NEW YORK — The Dow Jones industrial average extended its push past 11,000 Tuesday after expectations grew that stronger corporate earnings would signal that a recovery is on track.
Stocks fell in early trading after quarterly results from aluminum producer Alcoa missed expectations. Major indexes later poked higher as traders jockeyed for position ahead of earnings from leading chipmaker Intel, which reported strong results after the closing bell.
By the close, the Dow had tacked on about 13 points. The Dow on Monday finished above 11,000 for the first time in a year and a half.
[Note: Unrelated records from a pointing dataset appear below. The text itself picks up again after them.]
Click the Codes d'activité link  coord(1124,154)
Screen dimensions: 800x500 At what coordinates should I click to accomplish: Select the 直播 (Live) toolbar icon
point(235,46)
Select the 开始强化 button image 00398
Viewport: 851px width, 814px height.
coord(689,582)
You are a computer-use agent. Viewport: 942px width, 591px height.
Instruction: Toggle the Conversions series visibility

The results from Alcoa brought a disappointing start to the flow of earnings reports from the January-March quarter. But analysts said the company’s performance didn’t provide a good indication of how other companies would do.
Alcoa was the first of the 30 Dow stocks to report results.
The mood could brighten today after Intel’s report. The company said its first-quarter profit nearly quadrupled from a year earlier, when it booked a big loss on an investment. The company’s earnings and revenue came in ahead of analysts’ expectations and brought more evidence that businesses are again spending on technology after a drop during the financial crisis.
Jim McDonald, chief investment strategist at Northern Trust in Chicago, said earnings reports are likely to top expectations because few companies have warned that their results will miss forecasts.
“If we continue with this pace, at the end of the second quarter we will be at a new all-time high for earnings for the U.S. economy,” he said. “That’s a pretty stunning achievement.”
The stock market has been rising for 13 months on signs that the economy is improving. But some are concerned the rise has come too quickly.
The Dow rose 13.45, or 0.1 percent, to 11,019.42, its highest close since September 2008. The Dow has risen for four straight days and is up on 10 of the past 13 days.
The Standard & Poor’s 500 rose 0.82, or 0.1 percent, to 1,197.30, while the Nasdaq composite rose 8.12, or 0.3 percent, to 2,465.99.
Since major stock indexes hit 12-year lows last year, there have been five pullbacks of as much as 8 percent in the S&P 500. None has topped the 10 percent mark that would signify a correction.
There have been few drops in the past two months. Instead, stocks have been notching a string of steady gains.
“The market has ground higher steadily,” said Adrian Cronje, chief investment officer at the investment firm Balentine in Atlanta. “It’s up a little bit every day, a little bit every day. And that tends to lull people into complacency.”